- _EXERCISE BRIEF_
Take the material below and output exactly the run of lines from the one containing "Toggle the Router's" down to the one containing "You are a computer-use agent. This", with both included.

- _SOURCE DATA_

****************

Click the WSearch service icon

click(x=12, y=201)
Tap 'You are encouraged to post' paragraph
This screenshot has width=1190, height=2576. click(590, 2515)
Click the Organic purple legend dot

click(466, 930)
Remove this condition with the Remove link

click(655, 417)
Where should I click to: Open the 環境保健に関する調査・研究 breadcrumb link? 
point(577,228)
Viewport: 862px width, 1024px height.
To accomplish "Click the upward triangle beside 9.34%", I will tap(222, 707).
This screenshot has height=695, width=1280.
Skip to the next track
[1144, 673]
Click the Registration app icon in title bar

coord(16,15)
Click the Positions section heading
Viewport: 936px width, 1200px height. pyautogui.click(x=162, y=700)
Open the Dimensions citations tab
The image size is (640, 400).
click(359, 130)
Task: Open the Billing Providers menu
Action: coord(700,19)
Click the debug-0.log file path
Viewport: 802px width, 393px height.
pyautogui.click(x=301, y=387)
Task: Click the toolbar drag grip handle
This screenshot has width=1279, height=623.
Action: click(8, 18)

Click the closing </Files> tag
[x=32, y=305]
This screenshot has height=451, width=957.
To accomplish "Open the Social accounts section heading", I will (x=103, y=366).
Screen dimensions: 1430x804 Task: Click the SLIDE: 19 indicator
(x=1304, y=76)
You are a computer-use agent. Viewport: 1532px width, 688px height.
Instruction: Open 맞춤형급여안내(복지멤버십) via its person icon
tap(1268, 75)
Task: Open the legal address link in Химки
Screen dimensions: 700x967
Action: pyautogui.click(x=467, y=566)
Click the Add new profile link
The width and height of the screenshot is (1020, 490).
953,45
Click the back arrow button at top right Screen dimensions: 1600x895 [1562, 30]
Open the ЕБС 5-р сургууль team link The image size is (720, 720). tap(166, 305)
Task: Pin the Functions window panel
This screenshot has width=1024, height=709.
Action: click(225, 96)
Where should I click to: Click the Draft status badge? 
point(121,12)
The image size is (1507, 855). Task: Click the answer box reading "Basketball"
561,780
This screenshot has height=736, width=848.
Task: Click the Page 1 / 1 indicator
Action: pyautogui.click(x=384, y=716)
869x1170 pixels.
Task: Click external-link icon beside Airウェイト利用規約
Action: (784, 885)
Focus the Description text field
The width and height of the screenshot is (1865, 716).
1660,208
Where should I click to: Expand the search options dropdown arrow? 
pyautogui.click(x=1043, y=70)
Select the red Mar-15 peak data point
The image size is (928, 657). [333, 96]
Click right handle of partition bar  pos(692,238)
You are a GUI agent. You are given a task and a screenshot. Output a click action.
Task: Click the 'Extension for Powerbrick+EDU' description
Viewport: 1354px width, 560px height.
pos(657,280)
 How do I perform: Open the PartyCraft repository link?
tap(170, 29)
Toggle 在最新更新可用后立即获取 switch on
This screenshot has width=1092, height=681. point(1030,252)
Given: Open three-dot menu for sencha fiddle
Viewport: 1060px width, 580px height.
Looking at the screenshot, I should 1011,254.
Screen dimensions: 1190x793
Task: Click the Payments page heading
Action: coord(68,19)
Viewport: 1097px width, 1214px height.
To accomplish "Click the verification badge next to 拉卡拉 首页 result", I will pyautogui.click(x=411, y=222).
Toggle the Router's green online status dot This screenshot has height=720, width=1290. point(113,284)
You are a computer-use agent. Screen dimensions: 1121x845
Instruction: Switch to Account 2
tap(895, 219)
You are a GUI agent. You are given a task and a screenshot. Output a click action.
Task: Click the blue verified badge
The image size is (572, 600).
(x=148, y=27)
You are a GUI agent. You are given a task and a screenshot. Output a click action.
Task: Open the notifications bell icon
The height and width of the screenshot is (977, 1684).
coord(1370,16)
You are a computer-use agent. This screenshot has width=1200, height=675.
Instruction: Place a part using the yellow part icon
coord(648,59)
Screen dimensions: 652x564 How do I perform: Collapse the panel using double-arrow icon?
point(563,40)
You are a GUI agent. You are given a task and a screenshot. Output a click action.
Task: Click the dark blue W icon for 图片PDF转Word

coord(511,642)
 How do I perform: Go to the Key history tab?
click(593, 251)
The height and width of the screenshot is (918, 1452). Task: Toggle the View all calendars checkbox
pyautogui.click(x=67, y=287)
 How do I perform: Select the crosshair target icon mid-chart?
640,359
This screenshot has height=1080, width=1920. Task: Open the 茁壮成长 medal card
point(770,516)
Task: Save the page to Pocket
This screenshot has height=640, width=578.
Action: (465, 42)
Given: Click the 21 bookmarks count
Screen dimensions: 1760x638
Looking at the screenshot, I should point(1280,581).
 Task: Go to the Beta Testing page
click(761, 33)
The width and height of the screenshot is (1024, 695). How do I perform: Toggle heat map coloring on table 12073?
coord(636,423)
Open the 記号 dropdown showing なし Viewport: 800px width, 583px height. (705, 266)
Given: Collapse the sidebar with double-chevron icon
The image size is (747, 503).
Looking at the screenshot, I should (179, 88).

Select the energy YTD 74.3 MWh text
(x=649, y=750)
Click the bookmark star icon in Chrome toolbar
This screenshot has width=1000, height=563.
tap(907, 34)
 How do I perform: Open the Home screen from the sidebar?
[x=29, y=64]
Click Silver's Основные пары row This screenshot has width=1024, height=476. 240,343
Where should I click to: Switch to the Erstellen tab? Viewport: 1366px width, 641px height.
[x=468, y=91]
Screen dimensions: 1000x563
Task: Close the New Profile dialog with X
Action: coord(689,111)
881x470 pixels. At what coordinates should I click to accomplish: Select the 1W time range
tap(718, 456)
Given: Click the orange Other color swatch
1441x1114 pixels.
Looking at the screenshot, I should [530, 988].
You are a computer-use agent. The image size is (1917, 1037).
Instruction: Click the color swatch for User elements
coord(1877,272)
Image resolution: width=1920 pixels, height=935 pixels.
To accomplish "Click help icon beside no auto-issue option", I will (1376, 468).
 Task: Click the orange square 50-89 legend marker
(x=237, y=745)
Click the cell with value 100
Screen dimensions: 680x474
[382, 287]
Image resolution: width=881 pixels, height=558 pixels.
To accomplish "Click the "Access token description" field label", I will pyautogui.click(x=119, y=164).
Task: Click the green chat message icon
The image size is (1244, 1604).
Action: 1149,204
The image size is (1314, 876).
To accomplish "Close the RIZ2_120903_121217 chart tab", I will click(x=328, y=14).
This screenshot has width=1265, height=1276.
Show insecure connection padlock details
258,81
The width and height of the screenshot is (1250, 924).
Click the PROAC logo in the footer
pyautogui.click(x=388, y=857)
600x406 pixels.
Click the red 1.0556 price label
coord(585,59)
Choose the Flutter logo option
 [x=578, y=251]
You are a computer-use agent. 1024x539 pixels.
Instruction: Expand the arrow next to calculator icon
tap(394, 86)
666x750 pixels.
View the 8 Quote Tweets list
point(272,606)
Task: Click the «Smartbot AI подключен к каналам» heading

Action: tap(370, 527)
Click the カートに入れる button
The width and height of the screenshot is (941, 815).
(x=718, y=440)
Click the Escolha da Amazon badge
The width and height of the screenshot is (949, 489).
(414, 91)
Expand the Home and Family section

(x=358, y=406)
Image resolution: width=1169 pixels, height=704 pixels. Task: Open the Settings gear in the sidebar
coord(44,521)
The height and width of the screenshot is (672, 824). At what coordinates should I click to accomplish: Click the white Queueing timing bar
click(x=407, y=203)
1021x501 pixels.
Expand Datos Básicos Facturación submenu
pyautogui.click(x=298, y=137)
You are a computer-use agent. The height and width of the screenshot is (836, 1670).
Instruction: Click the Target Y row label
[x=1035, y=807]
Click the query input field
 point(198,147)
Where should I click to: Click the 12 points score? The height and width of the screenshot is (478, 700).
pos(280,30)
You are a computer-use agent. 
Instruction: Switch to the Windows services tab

****************

- _ANSWER SPACE_
Toggle the Router's green online status dot This screenshot has height=720, width=1290. point(113,284)
You are a computer-use agent. Screen dimensions: 1121x845
Instruction: Switch to Account 2
tap(895, 219)
You are a GUI agent. You are given a task and a screenshot. Output a click action.
Task: Click the blue verified badge
The image size is (572, 600).
(x=148, y=27)
You are a GUI agent. You are given a task and a screenshot. Output a click action.
Task: Open the notifications bell icon
The height and width of the screenshot is (977, 1684).
coord(1370,16)
You are a computer-use agent. This screenshot has width=1200, height=675.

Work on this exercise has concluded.